Second, the 100-year water supply certificate scam started in 1995. It was created for one reason—to help developers develop more homes. To compensate for the new development, the home owners, not the developers, had to pay for replenishment of the water they use through an assessment on their property tax to the Groundwater Replenishment District. The home owners—not the high water users of agriculture, mining or golf courses, only home owners—would have to pay for replenishment. Again, for the sake of the developers, the legislators slipped in a little gem. The replenishment can be anywhere in the active management area—even miles down-stream with no chance at all that it will affect the water supply of the person who is paying for the water.

The plot thickens when you realize that the Groundwater Replenishment District (GRD), which enables the developers, does not have allocations for the renewable CAP water themselves, so the state has initiated a search for new water (not admitting it is for GRD), their ADD water project. They are contemplating various sources, including pumping dry a couple of aquifers in low populated areas of western Arizona. The price tag will be high for the electrical stations, pipelines, and pumping stations. Another solution they are contemplating is setting up a nuclear power plant on the Sea of Cortez to run a desalination project to pipe the water up to Lake Havasu and over to Phoenix and Tucson. The billion dollar Federal project 15 years ago in Yuma should tell us something about high price tags for desalinization. And who is going to pay for this jockeying around of the water supplies? Yes, all of you who bought homes built after 1995—and, of course, nature: our wild life in western Arizona and the Sea of Cortez.

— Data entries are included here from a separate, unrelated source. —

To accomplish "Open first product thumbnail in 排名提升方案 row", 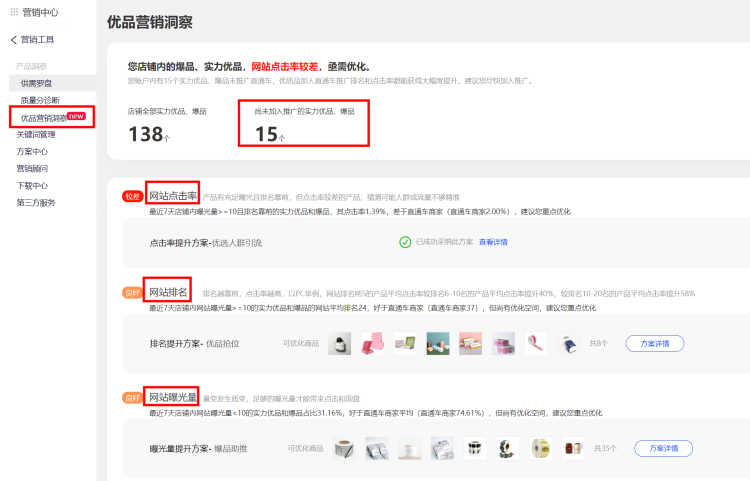I will [341, 344].
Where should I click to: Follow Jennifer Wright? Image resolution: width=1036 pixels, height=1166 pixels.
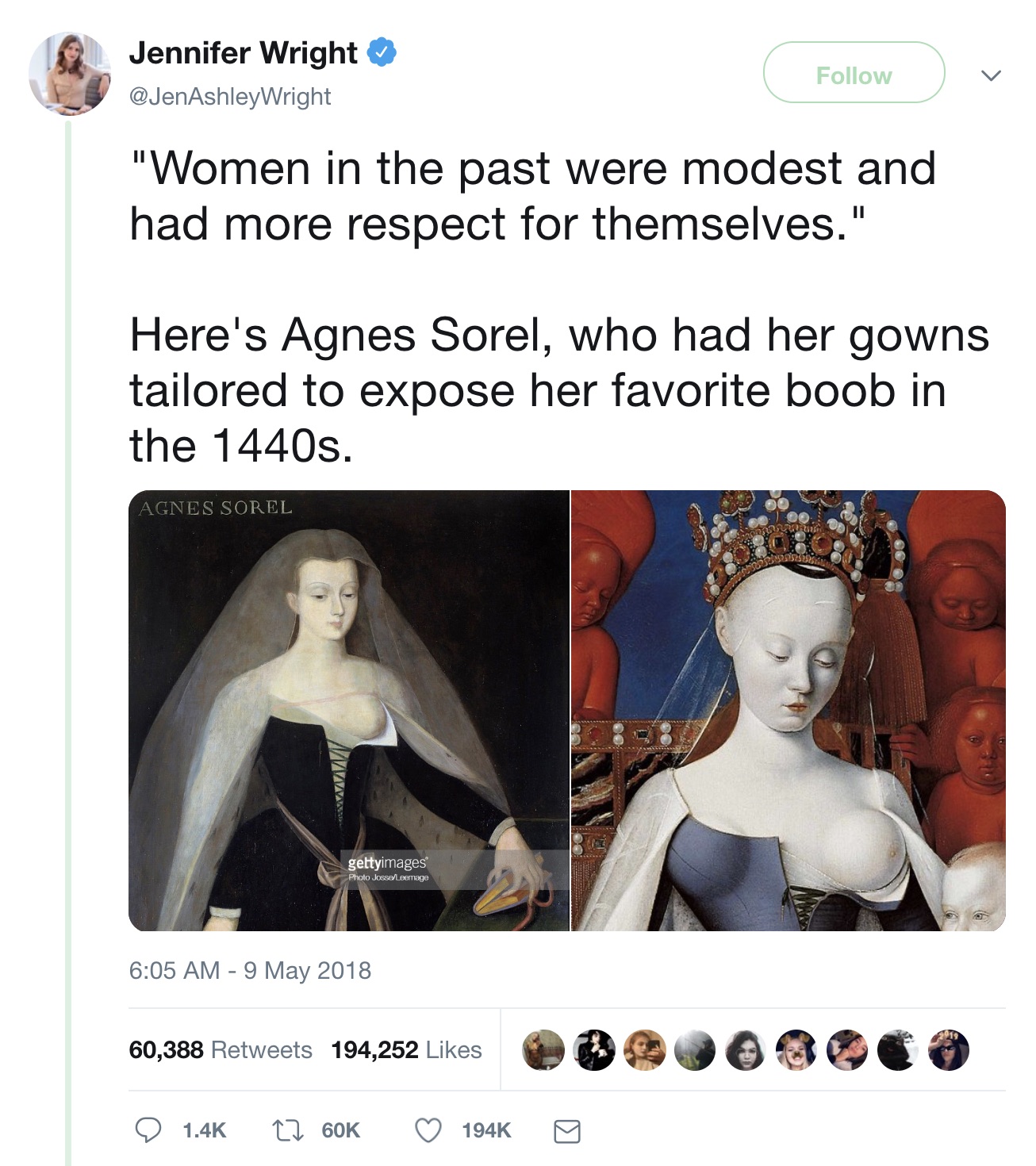[x=854, y=72]
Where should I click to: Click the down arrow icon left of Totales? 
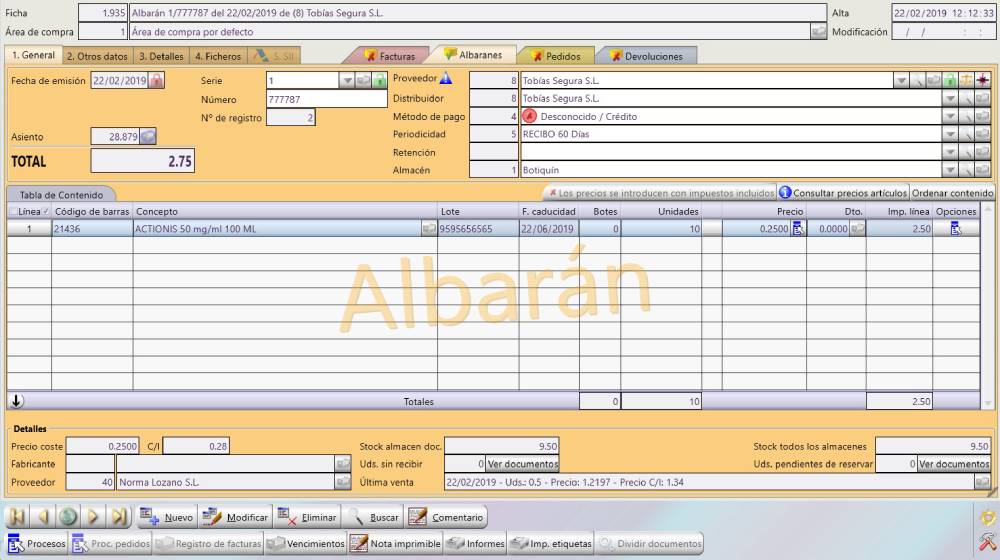(17, 401)
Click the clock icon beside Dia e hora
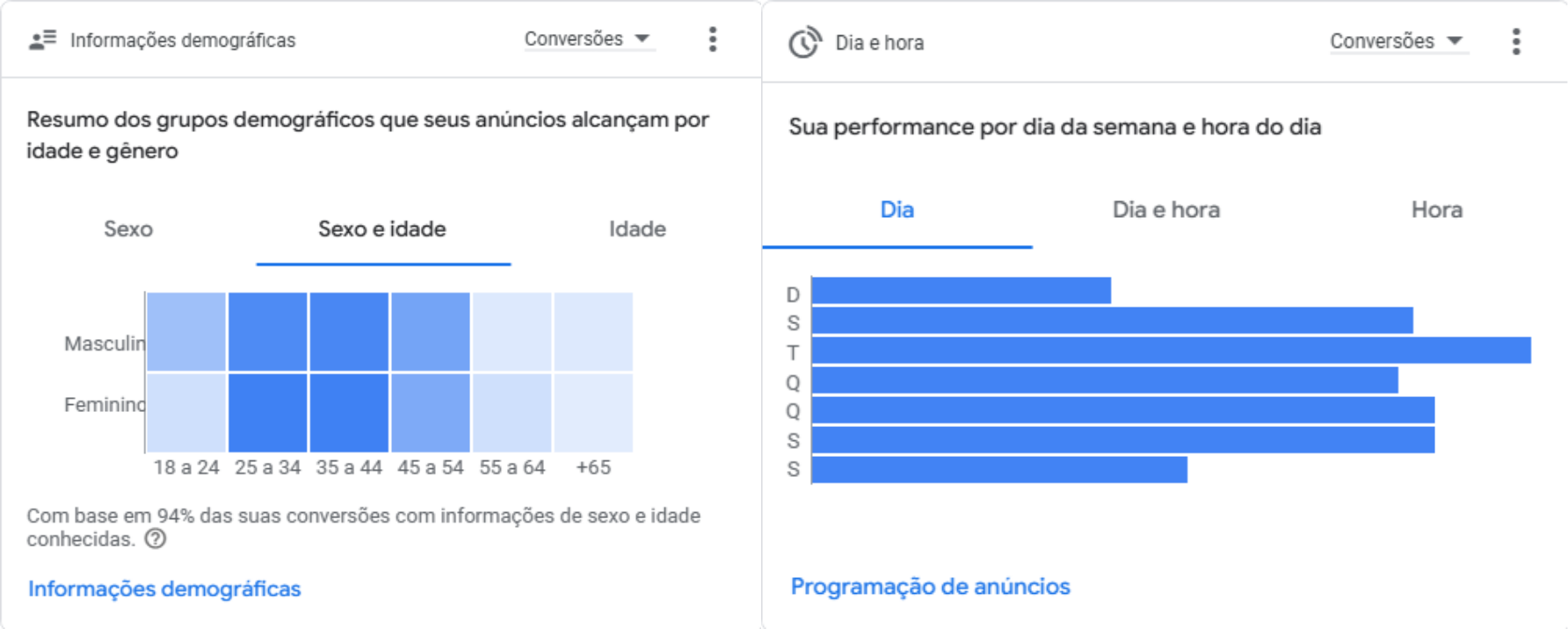The image size is (1568, 629). tap(804, 42)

So I suggest open rebellion:

First, a law suit against the state that demands that the renewable water supply be replenished in the exact water table where it is being used.

Second, start subtracting the GRD replenishment assessment on your property tax bill. You are not getting legitimate GRD service.

Third, there is a huge flooding area over in eastern old Sahuarita, as everyone knows who travels Sahuarita Rd. Pima County Flood Control refuses to do anything and even though approved developments have augmented the problem. What about a recreational lake!

Fourth is more an ultimatum: Water is a public resource. If there is to be a CAP pipeline, it must be a public project so that any entity with legitimate CAP allocations will be able to buy in at a set price.